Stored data
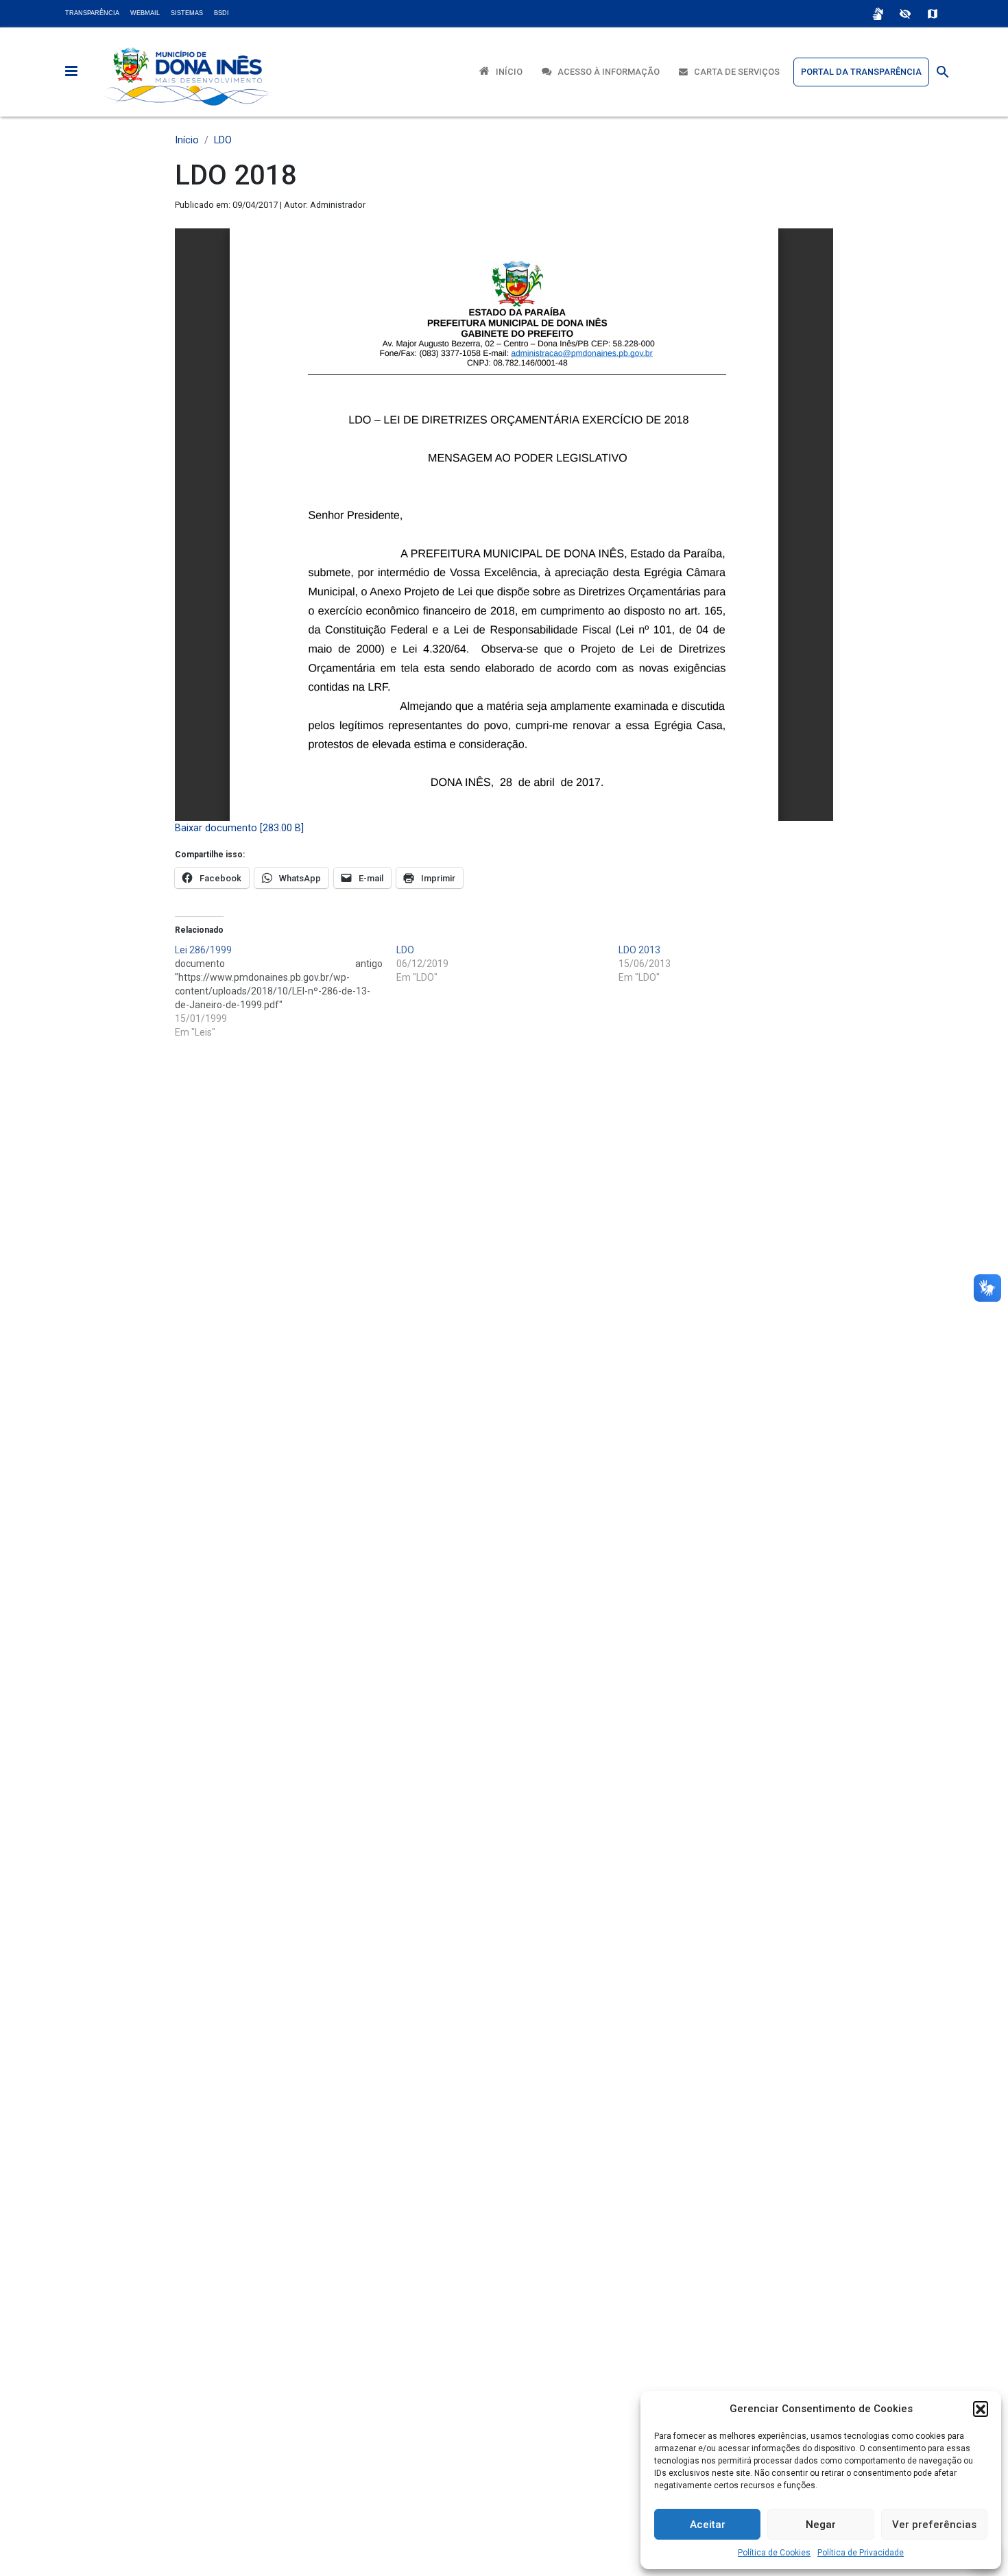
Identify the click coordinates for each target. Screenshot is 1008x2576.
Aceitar (707, 2524)
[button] (980, 2409)
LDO (223, 140)
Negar (821, 2524)
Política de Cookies (774, 2552)
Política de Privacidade (860, 2552)
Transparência (92, 13)
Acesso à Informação (605, 72)
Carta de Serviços (734, 72)
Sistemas (187, 13)
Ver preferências (934, 2524)
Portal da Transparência (861, 72)
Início (506, 72)
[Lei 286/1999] (285, 991)
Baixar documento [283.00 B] (239, 828)
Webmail (145, 13)
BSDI (221, 13)
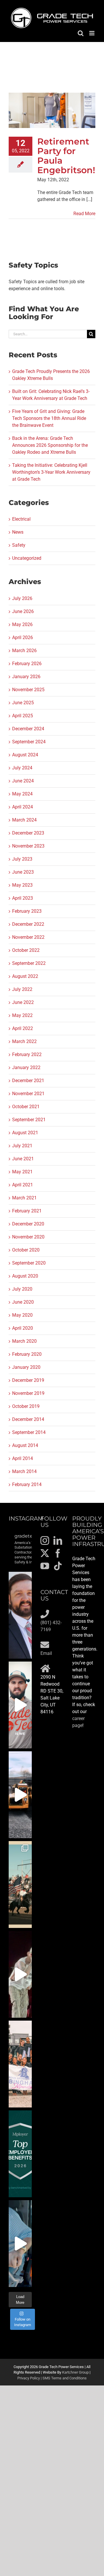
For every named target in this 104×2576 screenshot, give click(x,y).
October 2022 (26, 950)
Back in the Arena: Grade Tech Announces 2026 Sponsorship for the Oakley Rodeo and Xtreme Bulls (50, 445)
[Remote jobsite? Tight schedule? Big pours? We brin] (20, 1705)
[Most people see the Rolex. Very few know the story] (20, 2243)
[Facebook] (57, 1553)
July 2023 (22, 859)
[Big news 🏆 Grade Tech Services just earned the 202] (20, 2153)
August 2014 (25, 1445)
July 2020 (22, 1289)
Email (46, 1653)
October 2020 (26, 1250)
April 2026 (22, 637)
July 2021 (22, 1145)
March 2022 (24, 1041)
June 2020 (23, 1302)
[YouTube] (44, 1566)
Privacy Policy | (29, 2378)
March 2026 (24, 650)
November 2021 (28, 1093)
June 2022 (23, 1002)
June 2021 (23, 1158)
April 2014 (22, 1458)
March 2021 (24, 1198)
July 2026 (22, 598)
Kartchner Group (75, 2372)
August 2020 (25, 1276)
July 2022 (22, 989)
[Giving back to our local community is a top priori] (20, 2064)
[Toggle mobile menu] (92, 33)
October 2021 (26, 1106)
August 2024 (25, 755)
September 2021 (29, 1119)
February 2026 (27, 663)
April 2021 (22, 1185)
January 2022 (26, 1067)
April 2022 (22, 1028)
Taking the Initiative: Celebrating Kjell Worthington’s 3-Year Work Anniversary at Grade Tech (51, 472)
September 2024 (29, 741)
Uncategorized (26, 558)
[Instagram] (44, 1540)
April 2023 (22, 898)
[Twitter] (44, 1553)
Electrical (21, 519)
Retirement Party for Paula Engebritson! (66, 155)
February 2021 (27, 1211)
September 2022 (29, 963)
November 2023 (28, 846)
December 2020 (28, 1224)
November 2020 (28, 1237)
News (17, 532)
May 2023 (22, 885)
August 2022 (25, 976)
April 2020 (22, 1328)
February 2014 (27, 1484)
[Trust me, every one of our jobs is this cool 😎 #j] (20, 1794)
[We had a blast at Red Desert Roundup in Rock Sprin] (20, 1884)
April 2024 (22, 807)
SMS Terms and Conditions (64, 2378)
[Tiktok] (57, 1566)
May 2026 (22, 624)
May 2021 (22, 1171)
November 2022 (28, 937)
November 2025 (28, 689)
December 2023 (28, 833)
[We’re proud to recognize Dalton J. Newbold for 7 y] (20, 1615)
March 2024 (24, 820)
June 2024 (23, 781)
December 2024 (28, 728)
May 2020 (22, 1315)
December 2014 (28, 1419)
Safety (18, 545)
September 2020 (29, 1263)
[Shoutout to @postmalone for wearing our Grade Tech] (20, 1974)
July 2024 (22, 768)
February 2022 (27, 1054)
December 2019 (28, 1380)
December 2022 (28, 924)
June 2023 (23, 872)
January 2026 (26, 676)
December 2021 (28, 1080)
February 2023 (27, 911)
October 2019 (26, 1406)
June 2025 (23, 702)
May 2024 (22, 794)
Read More (84, 213)
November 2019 (28, 1393)
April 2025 (22, 715)
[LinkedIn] (57, 1540)
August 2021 (25, 1132)
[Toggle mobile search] (80, 33)
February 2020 (27, 1354)
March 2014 (24, 1471)
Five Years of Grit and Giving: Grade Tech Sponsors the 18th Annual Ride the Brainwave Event (49, 418)
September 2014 (29, 1432)
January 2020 (26, 1367)
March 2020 (24, 1341)
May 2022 (22, 1015)
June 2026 (23, 611)
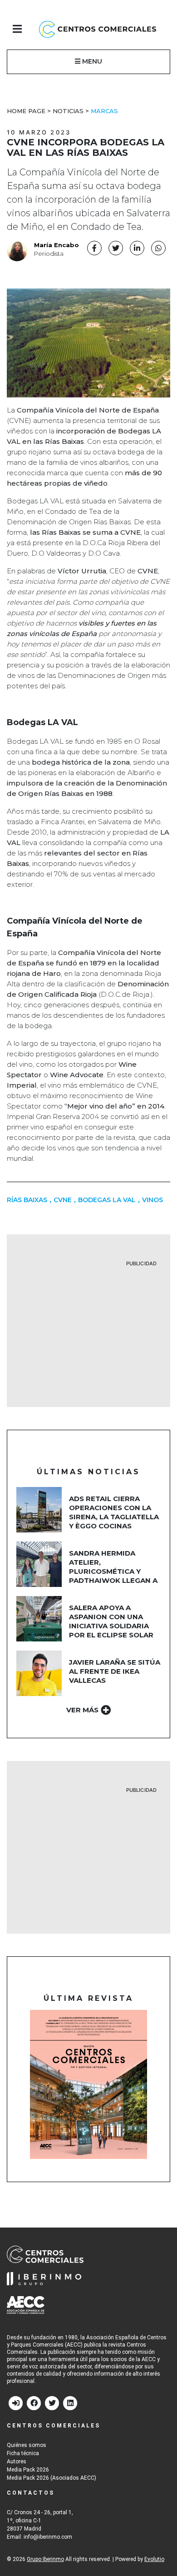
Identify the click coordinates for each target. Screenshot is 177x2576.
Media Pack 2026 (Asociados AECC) (51, 2478)
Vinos (152, 1200)
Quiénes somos (26, 2445)
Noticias (68, 110)
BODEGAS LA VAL (107, 1200)
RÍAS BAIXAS (27, 1200)
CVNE (63, 1200)
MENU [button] (91, 61)
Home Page (26, 110)
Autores (16, 2461)
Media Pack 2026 (28, 2470)
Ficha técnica (23, 2453)
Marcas (104, 110)
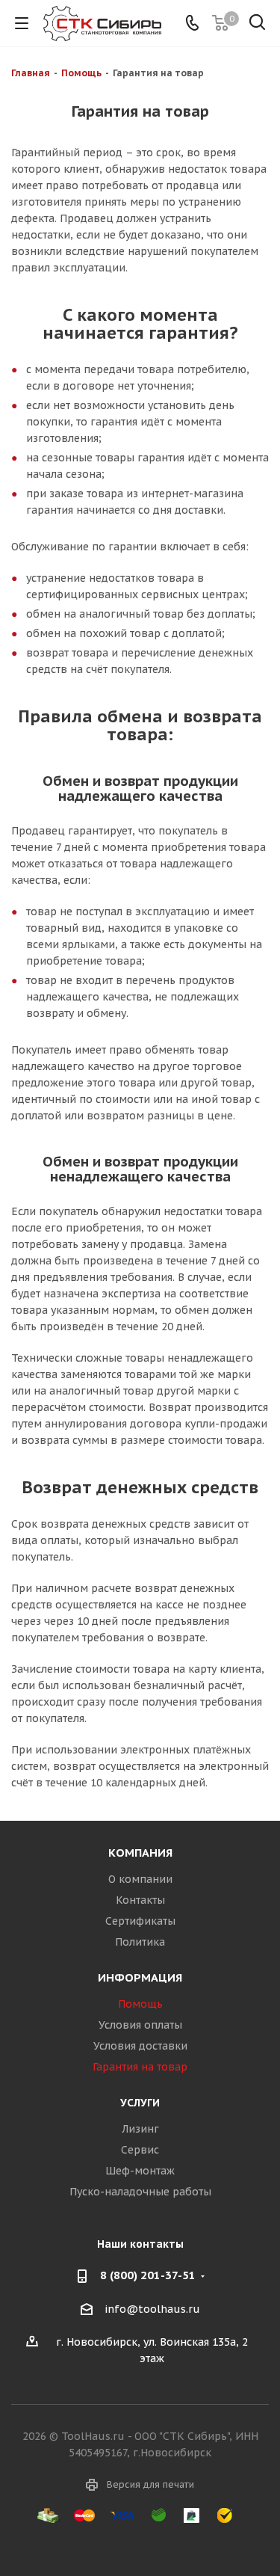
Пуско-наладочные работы (140, 2191)
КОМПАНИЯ (140, 1852)
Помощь (140, 2004)
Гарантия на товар (140, 2067)
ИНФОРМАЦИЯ (140, 1977)
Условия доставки (140, 2046)
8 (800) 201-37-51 (148, 2275)
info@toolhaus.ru (152, 2309)
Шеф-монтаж (140, 2170)
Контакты (140, 1900)
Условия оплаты (140, 2025)
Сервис (140, 2150)
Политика (140, 1942)
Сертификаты (140, 1921)
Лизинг (140, 2129)
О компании (140, 1879)
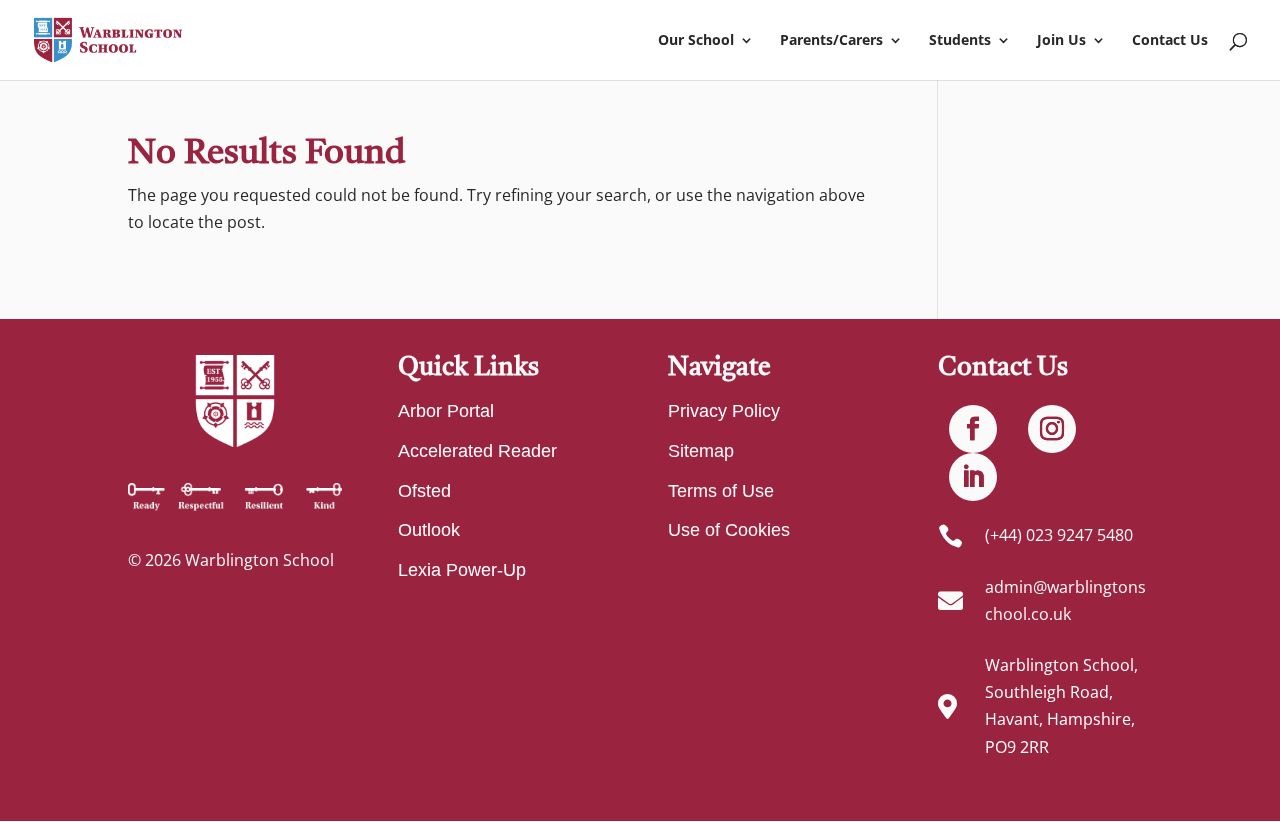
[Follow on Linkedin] (973, 477)
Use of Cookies (729, 530)
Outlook (429, 530)
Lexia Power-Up (462, 570)
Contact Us (1170, 41)
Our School (696, 41)
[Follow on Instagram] (1052, 429)
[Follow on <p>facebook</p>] (973, 429)
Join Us (1061, 41)
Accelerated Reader (477, 451)
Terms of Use (721, 491)
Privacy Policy (724, 411)
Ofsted (424, 491)
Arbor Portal (446, 411)
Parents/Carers (831, 41)
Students (960, 41)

Instructions for the task | Transcribe the entries above exactly, from their first line through the line with "[Tiktok] (57, 1566)", and omit all pictures.

Result below |
Identify the click coordinates for each target. Screenshot is 1008x2576.
Aceitar (707, 2524)
[button] (980, 2409)
LDO (223, 140)
Negar (821, 2524)
Política de Cookies (774, 2552)
Política de Privacidade (860, 2552)
Transparência (92, 13)
Acesso à Informação (605, 72)
Carta de Serviços (734, 72)
Sistemas (187, 13)
Ver preferências (934, 2524)
Portal da Transparência (861, 72)
Início (506, 72)
[Lei 286/1999] (285, 991)
Baixar documento [283.00 B] (239, 828)
Webmail (145, 13)
BSDI (221, 13)
For every named target in this 104×2576 screenshot, give click(x,y).
October 2022 (26, 950)
Back in the Arena: Grade Tech Announces 2026 Sponsorship for the Oakley Rodeo and Xtreme Bulls (50, 445)
[Remote jobsite? Tight schedule? Big pours? We brin] (20, 1705)
[Most people see the Rolex. Very few know the story] (20, 2243)
[Facebook] (57, 1553)
July 2023 (22, 859)
[Big news 🏆 Grade Tech Services just earned the 202] (20, 2153)
August 2014 (25, 1445)
July 2020 (22, 1289)
Email (46, 1653)
October 2020 (26, 1250)
April 2026 (22, 637)
July 2021 (22, 1145)
March 2022 (24, 1041)
June 2020 (23, 1302)
[YouTube] (44, 1566)
Privacy Policy | (29, 2378)
March 2026 (24, 650)
November 2021 (28, 1093)
June 2022 (23, 1002)
June 2021 (23, 1158)
April 2014 (22, 1458)
March 2021 (24, 1198)
July 2026 (22, 598)
Kartchner Group (75, 2372)
August 2020 (25, 1276)
July 2022 (22, 989)
[Giving back to our local community is a top priori] (20, 2064)
[Toggle mobile menu] (92, 33)
October 2021 (26, 1106)
August 2024 (25, 755)
September 2021 (29, 1119)
February 2026 (27, 663)
April 2021 (22, 1185)
January 2022 (26, 1067)
April 2022 (22, 1028)
Taking the Initiative: Celebrating Kjell Worthington’s 3-Year Work Anniversary at Grade Tech (51, 472)
September 2024 (29, 741)
Uncategorized (26, 558)
[Instagram] (44, 1540)
April 2023 (22, 898)
[Twitter] (44, 1553)
Electrical (21, 519)
Retirement Party for Paula Engebritson! (66, 155)
February 2021 (27, 1211)
September 2022 (29, 963)
November 2023 (28, 846)
December 2020 (28, 1224)
November 2020 (28, 1237)
News (17, 532)
May 2023 (22, 885)
August 2022 (25, 976)
April 2020 (22, 1328)
February 2014 (27, 1484)
[Trust me, every one of our jobs is this cool 😎 #j] (20, 1794)
[We had a blast at Red Desert Roundup in Rock Sprin] (20, 1884)
April 2024 (22, 807)
SMS Terms and Conditions (64, 2378)
[Tiktok] (57, 1566)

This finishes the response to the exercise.